The state governors in responding to these developments blamed the steady dwindling nature of the national income derived predominantly from the sale of crude oil as the cause of their inability to continue to sustain the era of prompt and regular payment of workers’ salaries, allowances and pension which is gradually collapsing.

Muazu Babangida Aliyu of Niger State lamented that the financial crises facing the states in the country require urgent steps otherwise the states may collapse in the next three months. Gabriel Suswam of Benue State lamented that if the economic crisis in the country continues unabated, many state governments may shut down.

Carefully looking at these arguments, one could see that they are just mere smokescreen! As a matter of fact it is criminal and fraudulent to try to justify non-payment of workers legitimate salaries with the decline in the state statutory allocation. It is the bloated number of political office holders and their jumbo salaries as well as looting of the treasury that make it difficult for the state governments to pay workers’ salaries.

The servicing of debts many states incurred owing to the issuance of bond in the capital market has also eaten into their revenue.

These loans are usually misappropriated as there are hardly evidences of what they are spent on in term of infrastructure and job opportunities. Workers must not accept any attempt to make them sacrifice their salaries under the guise of repayment the debt which was stolen by political office holders and their contractors.

Rather, workers should demand that the political office holders should sacrifice their salary and allowances, which constitute the lion’s share of the wage bill comparatively, in order to pay salaries of workers. Besides, we strongly believe that if the resources accrued to states despite this decline in allocations are judiciously managed and utilized, it is enough to guarantee regular payment of workers’ salaries and to some extent make available funds for social program and infrastructural developments. This will require the political office holders to be placed on salary structure of civil servants, using public work department for projects and not profit-first contractors as well as democratic control of the resources and public works by the working people.

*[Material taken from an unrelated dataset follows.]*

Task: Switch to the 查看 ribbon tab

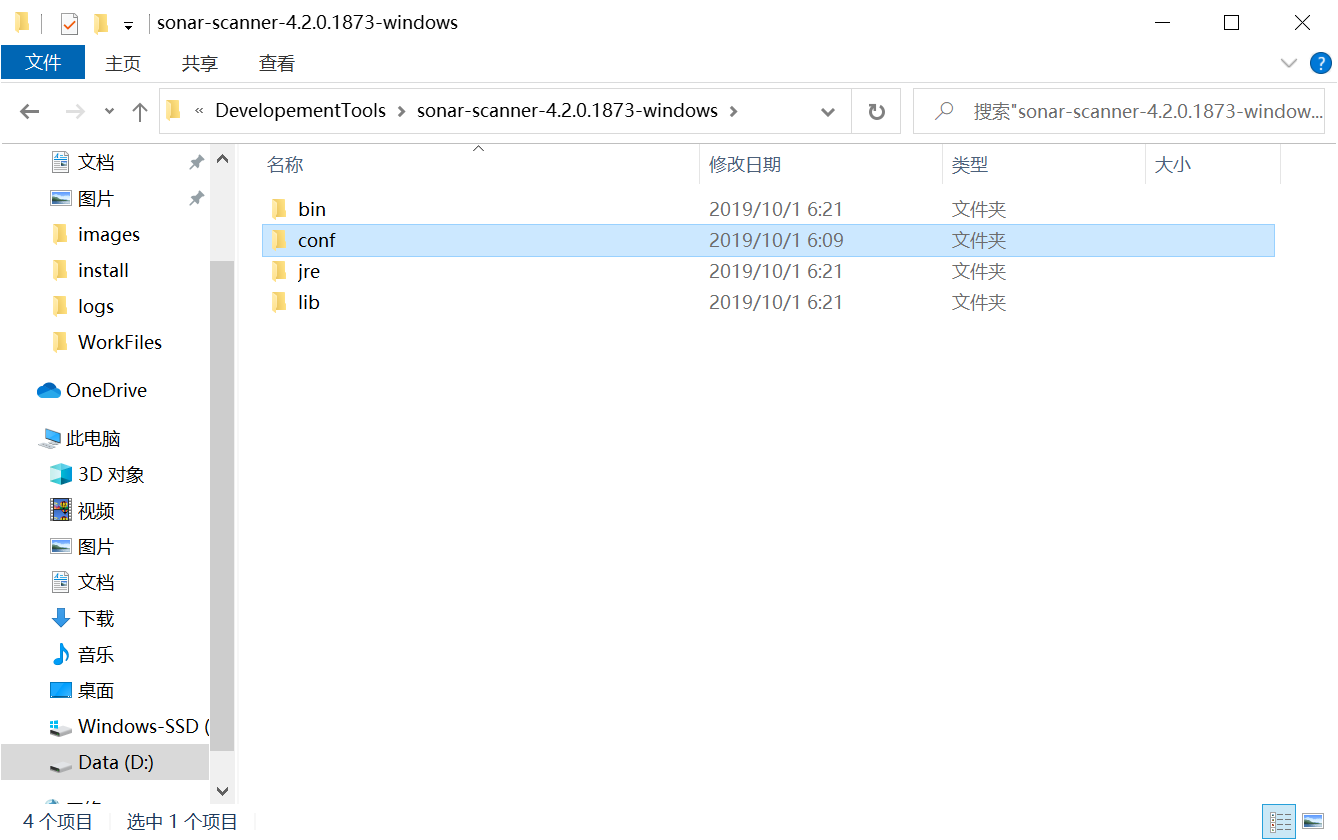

This will only be possible if the capitalist governments are defeated. The lever of the economy has to be completely taken from the control of the capitalist ruling elites and their representative in government and replace it by economy run on the basis of a socialist programmes of nationalization of the commanding heights of the economy placed under the democratic control and management of the working people.

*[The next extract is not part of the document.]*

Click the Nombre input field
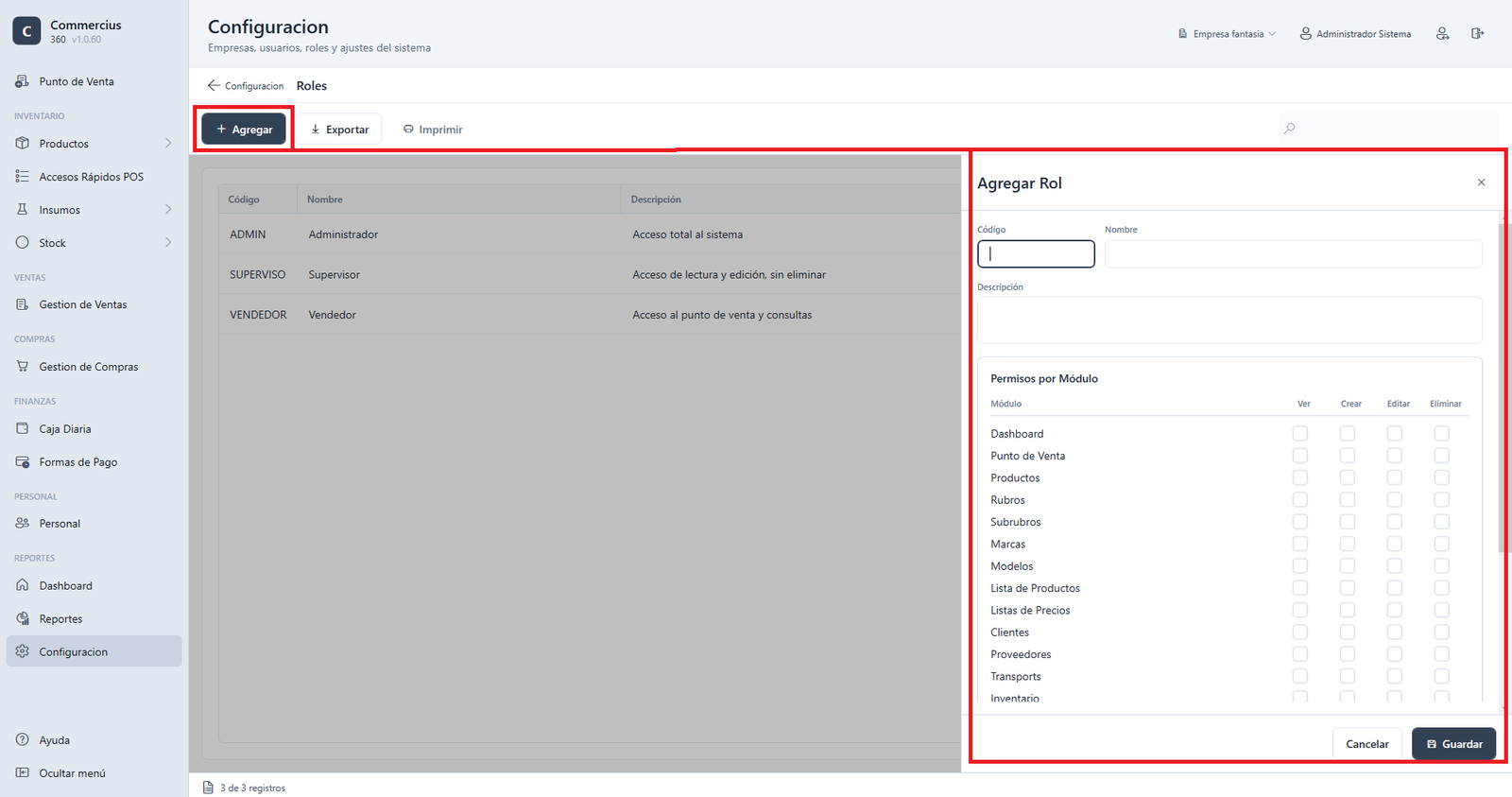 click(1294, 253)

Already as a result of the decline in the oil revenue, every section of the capitalist thieving elites has agreed on the implementation of the austerity measure. While trying to explain the possible character of the austerity measure, Dr (Mrs) Okonjo Iweala, the coordinating minister of economy, once revealed that all the overlapping agencies, parastatals, ministries and department are going to be collapsed. This no doubt will lead to mass retrenchment of workers.

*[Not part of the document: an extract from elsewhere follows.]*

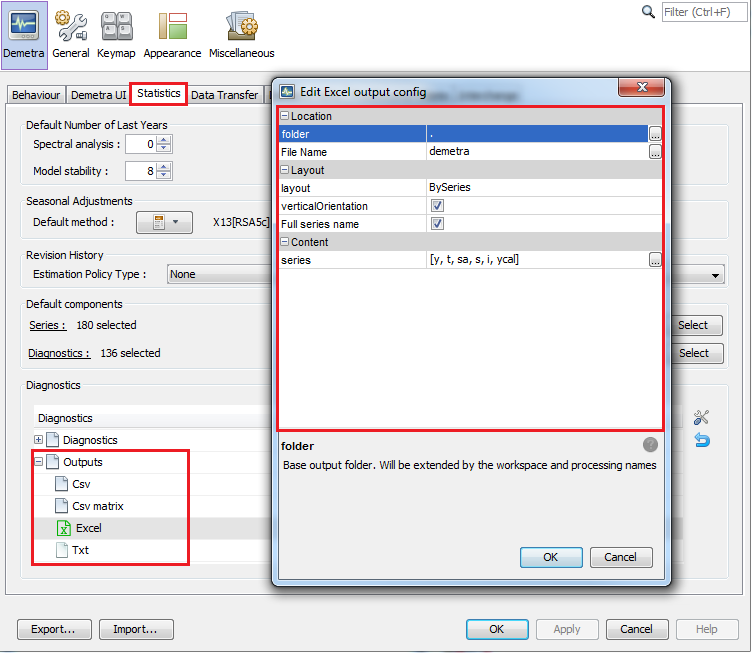Switch to the Data Transfer tab
The width and height of the screenshot is (752, 653).
click(x=224, y=95)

In view of this, we hereby call on the leadership of the two labour centres, particularly the Nigeria Labour Congress (NLC), to go beyond just a mere setting-up of a panel to begin to negotiate with the state governors to pay all workers’ salary arrears before May 29th, 2015. They must begin the process of a nationwide mass mobilization, not only against the waves of unpaid salaries and allowances arrears across the state, but also against non-implementation of N18, 000 minimum wage signed into law in 2011 and the attempt to remove minimum wage from the legislative exclusive list and plan to retrench workers under the guise of the implementation of austerity measure.

This will mean that labour leaders must begin organising mass meetings with workers and pro-labour activists to assure them of their commitment to struggle as part of the preparation for the suggested strike which should also include mass rallies and circulation of materials like posters and leaflets.